You can determine what your home is worth by formulating a CMA or Comparative Market Analysis using several determining factors to determine value.
You can determine what your home is worth by formulating a CMA or Comparative Market Analysis like the real estate agents do. A CMA is not an appraisal but is "The Highest price in terms of money in which a property will bring in a competitive and open market under all conditions requisite to a fair sale".
To be "requisite to a fair sale" the buyer and seller are typically motivated and are both well informed or advised. The home would also need to sell at this price in a reasonable amount of time. Which means you will need to take into consideration your markets competition.
The market data or comparison approach to estimating a homes value is the most relevant method for estimating the value of single family homes. The price determined should represent a cash price for the home, not where the price found is affected by special financing or conditions that count as credits in the sale.

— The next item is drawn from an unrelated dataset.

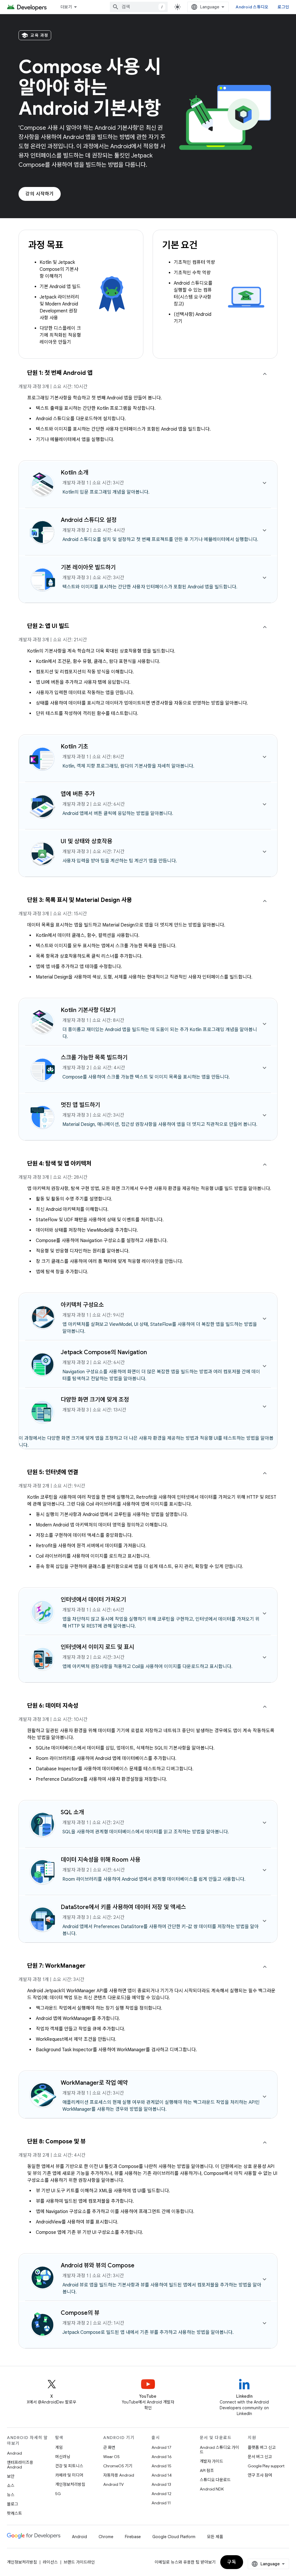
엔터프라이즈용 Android (20, 2465)
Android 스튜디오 (252, 7)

Often home owners feel that there home is worth more than the market value because they have memories or pride of ownership where their home has subjective value to the owner.
Value, price and cost are not the same. You will need to determine value based on several principles. Is the highest and best use for the property being utilized? Is the price determined for the home in accordance with supply and demand? Is the home conforming to restrictive covenants and zoning laws? Is the price based on anticipation of the future benefits of ownership or present value? Past value is not important in estimating current or future value.

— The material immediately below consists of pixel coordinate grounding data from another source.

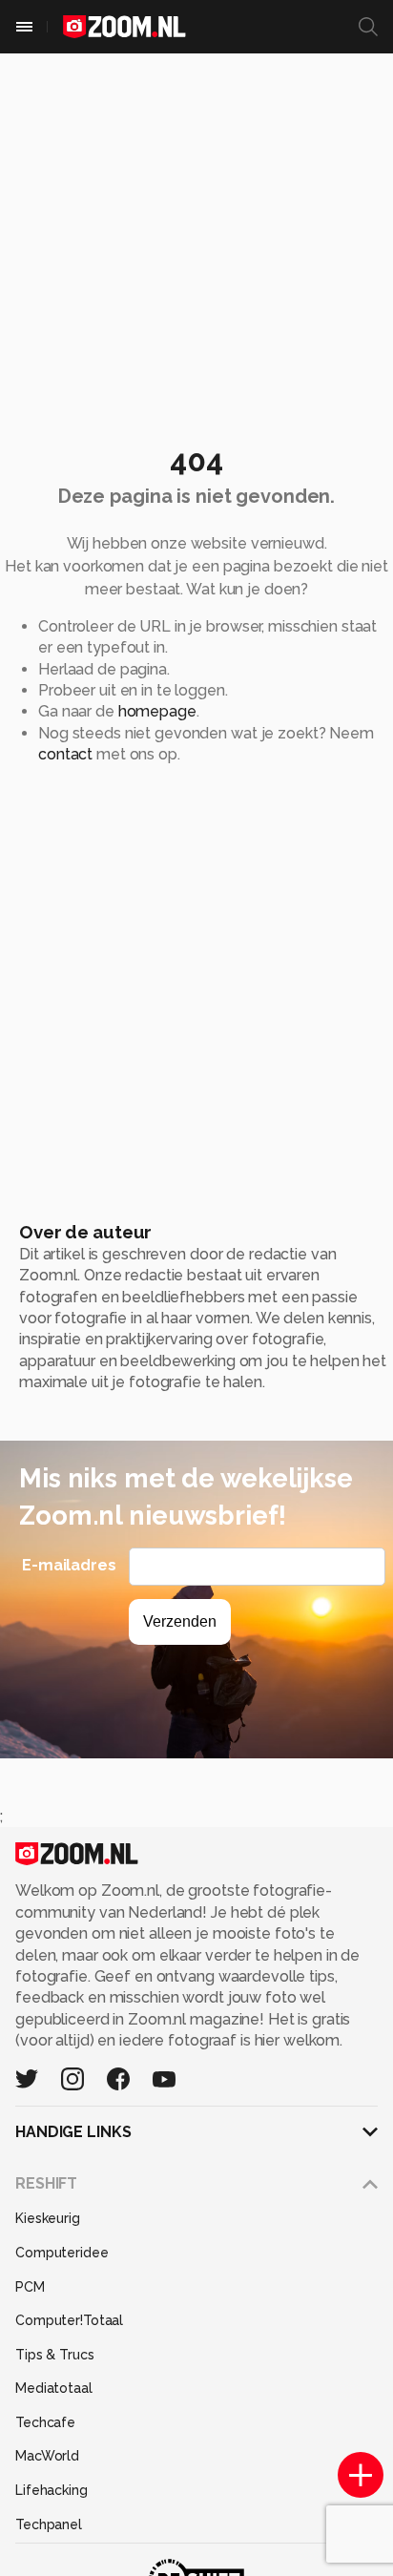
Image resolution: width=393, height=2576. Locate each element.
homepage (157, 711)
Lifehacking (51, 2490)
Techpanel (48, 2524)
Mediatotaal (54, 2388)
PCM (30, 2287)
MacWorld (47, 2455)
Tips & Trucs (54, 2354)
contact (65, 754)
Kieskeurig (47, 2218)
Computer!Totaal (69, 2320)
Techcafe (45, 2422)
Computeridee (62, 2252)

To come upon a true market value an owner needs to determine value based on 1) Utility 2) Scarcity 3) transferability and 4) effective demand.
Depreciation or a loss in the value of your home should also be considered when determining the market value. Depreciation can be from physical deterioration, functional obsolescence or economic obsolescence and all can have an adverse affect on the properties value.
COMPARISON APPROACH
You will need to do your homework and find at least three comparable prosperities to yours to come up with an accurate CMA. Comparables need to be have been sold recently in your area. You will need to obtain the date the comparable home sold, verified sales price, length of time on the market, method of financing used. You will also need to have a list of the normal physical characteristics each comparable sale has like square footage, number of bedrooms, baths, garage, age of home, location etc.
Of course very few homes will be an exact comparable and you will need to make price allowances for the difference. Plus and minus adjustments are made to reconcile the differences and arrive at a value estimate for your property based on basis of the price for which each comparable property is sold. You would add a plus adjustment to comparable when the comparable is deficient in a area that our home already has. For example, If you have a large lot but the comparable home has a smaller lot, you would credit the other home $1,000 or more based on the value of larger lots in your area.